Monday, April 22, 2019

The "Easter worshippers" dustup: a mere quibble over semantics or a cultural harbinger?

It does seem like a deliberately distributed talking point, doesn't it? Barack Obama and Hillary Clinton, along with others known to be lefties, used that term instead of Christians in their tweets about he Sri Lanka massacre, to the point that it hardly seems to fit the hundred-monkeys-with-typewriters-coming-up-with-Shakespeare model.

I'm sympathetic to Erick Erickson's two main points, that had the lefties been silent, Christians, especially the subset known as Trumpists with chips on their shoulders, who rarely have more to contribute to society's polemical discourse than pointing up leftist folly, would have expressed an even greater degree of outrage, and that this whole thing is pretty minor compared to the actual horror that is at the core of what's being discussed.

Still, "Easter worshippers" does seem pretty weak.
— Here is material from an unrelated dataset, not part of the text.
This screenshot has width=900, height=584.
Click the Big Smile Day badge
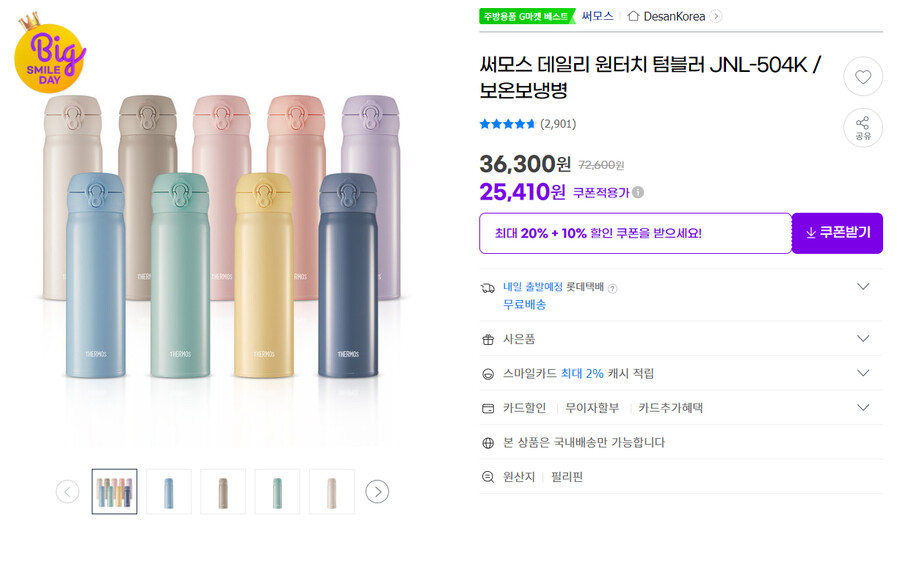click(50, 58)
Christians were targeted in Sri Lanka with the same specificity as Muslims in New Zealand recently, and all the lefties were puking all over themselves to "stand in solidarity" in that matter.
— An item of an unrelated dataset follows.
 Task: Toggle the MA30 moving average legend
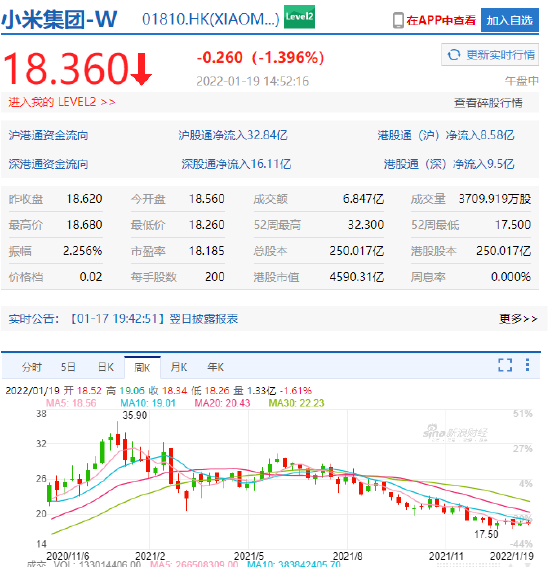pos(296,403)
Real Christianity - as expressed in the Apostles' Creed - is under attack by entities ranging from radical Muslims to the Chinese government to mainstream Protestantism to the San Antonio City Council.

Christians make an easier target for the Western civilization-destroyers than they used to, since dwindling numbers of people attend church or ever crack a Bible.

So some context is important to bring to the conversation. It's almost as if the "Easter worshippers" bunch is saying, "Don't get me wrong. I personally don't go in for that quaint, antiquated stuff, but it seems to have some kind of community-building effect, and they're generally nice people - that is, until you get them going on that 'sin' stuff."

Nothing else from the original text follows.